-- Begin Data for processing --

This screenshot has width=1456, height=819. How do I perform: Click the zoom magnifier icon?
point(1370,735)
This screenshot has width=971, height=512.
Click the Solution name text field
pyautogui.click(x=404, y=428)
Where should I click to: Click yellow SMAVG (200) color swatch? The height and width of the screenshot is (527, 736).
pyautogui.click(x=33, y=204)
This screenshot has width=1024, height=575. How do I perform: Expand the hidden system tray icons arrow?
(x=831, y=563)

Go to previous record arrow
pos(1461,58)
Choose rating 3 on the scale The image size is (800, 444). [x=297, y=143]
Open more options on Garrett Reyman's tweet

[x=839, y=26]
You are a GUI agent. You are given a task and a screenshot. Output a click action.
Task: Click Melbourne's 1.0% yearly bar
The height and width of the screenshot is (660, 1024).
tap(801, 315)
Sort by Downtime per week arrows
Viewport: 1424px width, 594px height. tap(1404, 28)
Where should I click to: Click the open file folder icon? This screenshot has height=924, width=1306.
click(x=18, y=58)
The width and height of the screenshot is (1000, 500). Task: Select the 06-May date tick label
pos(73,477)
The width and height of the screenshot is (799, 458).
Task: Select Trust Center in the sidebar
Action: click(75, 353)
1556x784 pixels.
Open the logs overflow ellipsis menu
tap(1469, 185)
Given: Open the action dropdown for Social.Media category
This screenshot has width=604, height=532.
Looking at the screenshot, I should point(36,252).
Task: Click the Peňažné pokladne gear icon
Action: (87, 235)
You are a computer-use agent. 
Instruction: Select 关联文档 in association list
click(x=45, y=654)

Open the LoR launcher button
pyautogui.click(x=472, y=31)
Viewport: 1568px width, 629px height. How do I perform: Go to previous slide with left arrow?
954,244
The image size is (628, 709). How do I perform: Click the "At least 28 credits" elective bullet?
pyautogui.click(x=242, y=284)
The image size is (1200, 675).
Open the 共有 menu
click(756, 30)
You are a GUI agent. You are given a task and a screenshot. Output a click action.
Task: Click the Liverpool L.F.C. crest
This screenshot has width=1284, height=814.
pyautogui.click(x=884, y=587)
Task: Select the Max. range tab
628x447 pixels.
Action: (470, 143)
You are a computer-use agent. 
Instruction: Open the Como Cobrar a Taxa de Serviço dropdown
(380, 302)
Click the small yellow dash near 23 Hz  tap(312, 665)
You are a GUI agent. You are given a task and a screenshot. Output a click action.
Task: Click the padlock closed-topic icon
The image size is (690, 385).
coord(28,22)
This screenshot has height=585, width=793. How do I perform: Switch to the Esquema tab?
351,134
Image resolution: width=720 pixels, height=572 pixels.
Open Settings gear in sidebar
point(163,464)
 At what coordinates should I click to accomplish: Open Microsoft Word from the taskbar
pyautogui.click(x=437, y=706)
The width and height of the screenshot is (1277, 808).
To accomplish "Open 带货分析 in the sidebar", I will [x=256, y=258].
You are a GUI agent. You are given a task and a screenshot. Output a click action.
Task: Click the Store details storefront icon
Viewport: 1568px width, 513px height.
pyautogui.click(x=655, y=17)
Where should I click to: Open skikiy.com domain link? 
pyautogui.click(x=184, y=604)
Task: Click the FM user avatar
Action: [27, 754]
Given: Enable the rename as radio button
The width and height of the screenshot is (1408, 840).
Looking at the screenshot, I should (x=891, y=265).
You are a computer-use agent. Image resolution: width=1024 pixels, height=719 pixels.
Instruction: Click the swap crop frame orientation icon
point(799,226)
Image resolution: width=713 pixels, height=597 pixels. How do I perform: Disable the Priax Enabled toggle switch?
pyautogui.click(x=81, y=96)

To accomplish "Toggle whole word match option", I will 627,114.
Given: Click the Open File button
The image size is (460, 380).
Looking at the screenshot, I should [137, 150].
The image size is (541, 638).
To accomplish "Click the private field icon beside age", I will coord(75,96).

-- End Data for processing --

Copy the lines above word for word, from the first line of the records through the line that has "Action: (470, 143)", including both.

#### [Correct result]
This screenshot has width=1456, height=819. How do I perform: Click the zoom magnifier icon?
point(1370,735)
This screenshot has width=971, height=512.
Click the Solution name text field
pyautogui.click(x=404, y=428)
Where should I click to: Click yellow SMAVG (200) color swatch? The height and width of the screenshot is (527, 736).
pyautogui.click(x=33, y=204)
This screenshot has width=1024, height=575. How do I perform: Expand the hidden system tray icons arrow?
(x=831, y=563)

Go to previous record arrow
pos(1461,58)
Choose rating 3 on the scale The image size is (800, 444). [x=297, y=143]
Open more options on Garrett Reyman's tweet

[x=839, y=26]
You are a GUI agent. You are given a task and a screenshot. Output a click action.
Task: Click Melbourne's 1.0% yearly bar
The height and width of the screenshot is (660, 1024).
tap(801, 315)
Sort by Downtime per week arrows
Viewport: 1424px width, 594px height. tap(1404, 28)
Where should I click to: Click the open file folder icon? This screenshot has height=924, width=1306.
click(x=18, y=58)
The width and height of the screenshot is (1000, 500). Task: Select the 06-May date tick label
pos(73,477)
The width and height of the screenshot is (799, 458).
Task: Select Trust Center in the sidebar
Action: click(75, 353)
1556x784 pixels.
Open the logs overflow ellipsis menu
tap(1469, 185)
Given: Open the action dropdown for Social.Media category
This screenshot has width=604, height=532.
Looking at the screenshot, I should point(36,252).
Task: Click the Peňažné pokladne gear icon
Action: (87, 235)
You are a computer-use agent. 
Instruction: Select 关联文档 in association list
click(x=45, y=654)

Open the LoR launcher button
pyautogui.click(x=472, y=31)
Viewport: 1568px width, 629px height. How do I perform: Go to previous slide with left arrow?
954,244
The image size is (628, 709). How do I perform: Click the "At least 28 credits" elective bullet?
pyautogui.click(x=242, y=284)
The image size is (1200, 675).
Open the 共有 menu
click(756, 30)
You are a GUI agent. You are given a task and a screenshot. Output a click action.
Task: Click the Liverpool L.F.C. crest
This screenshot has width=1284, height=814.
pyautogui.click(x=884, y=587)
Task: Select the Max. range tab
628x447 pixels.
Action: (470, 143)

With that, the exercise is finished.